Although U.S. researchers have documented the misreading of depression and bipolar symptoms for two decades, Schaffer's study hinted at another problem. More than one-half the bipolar patients he looked at, and almost an equal percentage of those with depression, had anxiety. Doctors, he reasoned, were either prioritizing anxiety or making it the primary diagnosis, both of which can also lead to antidepressant therapy.

Anxiety, while concerning on its own, can also be a sign of bipolar disorder; that's why Schaffer is now working to incorporate anxiety and other risk factors into a tool that will help physicians diagnose the illness better. In addition to anxiety and mania, disease onset in childhood or adolescence, and suicidal thoughts or attempts can increase a person's risk for bipolar disorder; Schaffer plans to publish a complete set of predictors later this year.

Predictors enable probabilistic approach to diagnosis

Once stratified, Schaffer says, these predictors "ideally will be used to help family doctors or psychiatrists identify those people with depression who are more likely to have an underlying bipolar disorder." Schaffer points to cardiac screening as an example: a person walks into the emergency department with chest pain; the doctor may spend a couple minutes asking about the pain, but a lot of time investigating risk factors for heart disease. If the patient is 65 years old, smokes, has diabetes and cholesterol, then he will be viewed very differently than someone with the same pain symptoms who is aged 21 years with no history of trouble. "It's a probabilistic model that fits with other areas of medicine," says Schaffer. "In psychiatry, beyond family history, we've rarely talked about other predictors of bipolar disorder."

This oversight has inhibited progress in a disease that is not only a grim experience for patients, but that brings lasting psychosocial and medical consequences.

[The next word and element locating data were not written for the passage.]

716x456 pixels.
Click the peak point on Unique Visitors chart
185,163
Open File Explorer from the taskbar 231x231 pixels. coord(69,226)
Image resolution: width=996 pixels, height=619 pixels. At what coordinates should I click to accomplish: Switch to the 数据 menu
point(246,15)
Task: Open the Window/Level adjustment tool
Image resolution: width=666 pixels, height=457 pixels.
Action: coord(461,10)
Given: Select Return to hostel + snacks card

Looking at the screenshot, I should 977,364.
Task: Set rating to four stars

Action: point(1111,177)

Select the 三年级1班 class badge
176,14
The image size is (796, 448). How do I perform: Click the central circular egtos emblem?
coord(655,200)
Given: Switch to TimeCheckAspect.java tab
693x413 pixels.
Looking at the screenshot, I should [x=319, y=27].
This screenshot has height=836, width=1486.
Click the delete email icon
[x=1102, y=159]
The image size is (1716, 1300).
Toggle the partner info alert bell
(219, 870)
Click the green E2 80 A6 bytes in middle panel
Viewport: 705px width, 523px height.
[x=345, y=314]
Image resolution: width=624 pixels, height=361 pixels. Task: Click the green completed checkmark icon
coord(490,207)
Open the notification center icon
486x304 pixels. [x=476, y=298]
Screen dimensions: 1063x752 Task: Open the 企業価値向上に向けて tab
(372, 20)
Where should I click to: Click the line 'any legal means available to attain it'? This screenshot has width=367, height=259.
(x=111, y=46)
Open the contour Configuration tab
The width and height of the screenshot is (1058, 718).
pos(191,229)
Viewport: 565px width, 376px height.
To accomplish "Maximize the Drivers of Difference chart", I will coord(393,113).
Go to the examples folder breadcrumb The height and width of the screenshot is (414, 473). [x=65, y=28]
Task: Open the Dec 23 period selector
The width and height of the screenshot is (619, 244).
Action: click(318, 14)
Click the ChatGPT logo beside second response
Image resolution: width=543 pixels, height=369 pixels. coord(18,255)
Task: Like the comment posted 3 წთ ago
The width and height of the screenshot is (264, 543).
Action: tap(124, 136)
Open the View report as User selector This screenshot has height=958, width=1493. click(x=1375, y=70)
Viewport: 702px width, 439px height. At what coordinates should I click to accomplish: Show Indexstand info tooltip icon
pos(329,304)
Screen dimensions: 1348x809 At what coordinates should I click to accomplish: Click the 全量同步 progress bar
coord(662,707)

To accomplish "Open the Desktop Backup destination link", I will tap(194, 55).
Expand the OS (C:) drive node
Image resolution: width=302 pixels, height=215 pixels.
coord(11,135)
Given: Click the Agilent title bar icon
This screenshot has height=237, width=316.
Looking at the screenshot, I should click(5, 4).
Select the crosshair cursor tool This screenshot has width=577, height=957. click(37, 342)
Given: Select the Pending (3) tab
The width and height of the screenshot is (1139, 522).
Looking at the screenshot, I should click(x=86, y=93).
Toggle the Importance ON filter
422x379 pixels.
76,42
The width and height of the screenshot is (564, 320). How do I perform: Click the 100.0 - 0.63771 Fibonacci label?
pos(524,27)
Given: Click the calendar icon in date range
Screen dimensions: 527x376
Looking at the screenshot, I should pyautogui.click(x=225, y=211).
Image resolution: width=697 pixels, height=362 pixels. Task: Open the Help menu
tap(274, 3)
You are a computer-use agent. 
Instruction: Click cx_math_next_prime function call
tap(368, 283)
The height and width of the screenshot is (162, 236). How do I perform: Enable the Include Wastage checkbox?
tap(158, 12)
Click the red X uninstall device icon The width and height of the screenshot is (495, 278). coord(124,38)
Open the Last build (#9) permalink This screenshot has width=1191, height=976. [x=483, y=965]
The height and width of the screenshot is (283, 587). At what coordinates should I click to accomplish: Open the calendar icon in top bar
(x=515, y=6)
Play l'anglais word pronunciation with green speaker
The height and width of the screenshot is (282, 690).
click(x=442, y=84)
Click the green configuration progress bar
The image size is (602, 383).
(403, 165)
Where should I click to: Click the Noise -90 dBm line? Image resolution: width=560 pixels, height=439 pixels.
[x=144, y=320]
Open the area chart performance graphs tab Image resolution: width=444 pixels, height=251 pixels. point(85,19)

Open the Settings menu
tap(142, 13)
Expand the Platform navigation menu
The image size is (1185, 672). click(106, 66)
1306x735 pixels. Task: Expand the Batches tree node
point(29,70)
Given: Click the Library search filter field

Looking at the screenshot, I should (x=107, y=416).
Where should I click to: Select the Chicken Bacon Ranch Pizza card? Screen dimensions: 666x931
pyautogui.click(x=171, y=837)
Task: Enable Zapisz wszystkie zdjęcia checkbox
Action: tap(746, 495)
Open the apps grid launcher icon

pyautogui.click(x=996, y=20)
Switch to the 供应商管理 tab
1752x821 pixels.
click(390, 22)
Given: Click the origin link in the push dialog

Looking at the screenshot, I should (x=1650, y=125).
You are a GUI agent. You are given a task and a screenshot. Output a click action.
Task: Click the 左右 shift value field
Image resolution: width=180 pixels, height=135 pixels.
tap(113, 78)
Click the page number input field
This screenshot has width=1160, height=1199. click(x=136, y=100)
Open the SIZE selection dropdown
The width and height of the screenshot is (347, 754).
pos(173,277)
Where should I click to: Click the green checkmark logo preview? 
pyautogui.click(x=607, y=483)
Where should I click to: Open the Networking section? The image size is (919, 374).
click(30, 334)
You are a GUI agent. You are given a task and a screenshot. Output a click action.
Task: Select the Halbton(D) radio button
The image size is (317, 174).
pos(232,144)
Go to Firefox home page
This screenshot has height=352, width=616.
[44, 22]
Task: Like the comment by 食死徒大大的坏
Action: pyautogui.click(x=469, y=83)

Still, Schaffer is optimistic. Better diagnoses will lead to improved outcomes, and about two-thirds of bipolar patients will eventually be symptom-free with only intermittent relapses, or will be fully stable. "Is it hard to see people go through it? Absolutely," says Schaffer. "But because we have tools and an understanding of what to do, it's a very exciting and satisfying area to work in."

The Canadian Institutes of Health Research and the Ontario Mental Health Foundation funded Schaffer's work.